* _Opdracht 1_:
Noem alle woorden in de tekst over de kerncentrales in Borssele die met een accentteken zijn geschreven.
* _Opdracht 2_:
Schrijf uit de tekst over de kerncentrales in Borssele letterlijk over van "Gisteravond was de" tot en met "vervolgens de bijeenkomst.".

* _Geciteerde tekst_:
----------

Gisteravond was de eerste van drie bijeenkomsten in Zeeland van de overheid over de komst van nieuwe kerncentrales in Borssele. ‘Mogelijke’ komst wordt dan steeds gezegd, maar de discussie gaat niet over óf ze komen, maar vanuit de situatie dát ze er komen. Minstens één brug te ver vinden veel inwoners van Zeeland: ons is nooit serieus gevraagd of ze er moeten komen. Voldongen feiten politiek. ‘Daar doen we niet meer aan mee’. Een grot deel van de aanwezigen verliet vervolgens de bijeenkomst.

----------

* _Inhoud dataset_:
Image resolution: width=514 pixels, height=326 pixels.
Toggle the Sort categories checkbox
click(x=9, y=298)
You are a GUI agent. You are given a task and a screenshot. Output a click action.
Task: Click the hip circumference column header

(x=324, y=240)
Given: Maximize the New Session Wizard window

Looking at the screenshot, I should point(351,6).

----------

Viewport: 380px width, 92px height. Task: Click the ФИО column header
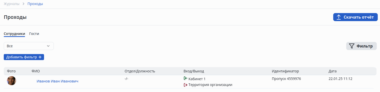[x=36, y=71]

----------

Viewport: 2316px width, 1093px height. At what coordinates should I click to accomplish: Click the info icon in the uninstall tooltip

----------

* _Uitwerking 1_:
óf, dát, één

* _Uitwerking 2_:
Gisteravond was de eerste van drie bijeenkomsten in Zeeland van de overheid over de komst van nieuwe kerncentrales in Borssele. ‘Mogelijke’ komst wordt dan steeds gezegd, maar de discussie gaat niet over óf ze komen, maar vanuit de situatie dát ze er komen. Minstens één brug te ver vinden veel inwoners van Zeeland: ons is nooit serieus gevraagd of ze er moeten komen. Voldongen feiten politiek. ‘Daar doen we niet meer aan mee’. Een grot deel van de aanwezigen verliet vervolgens de bijeenkomst.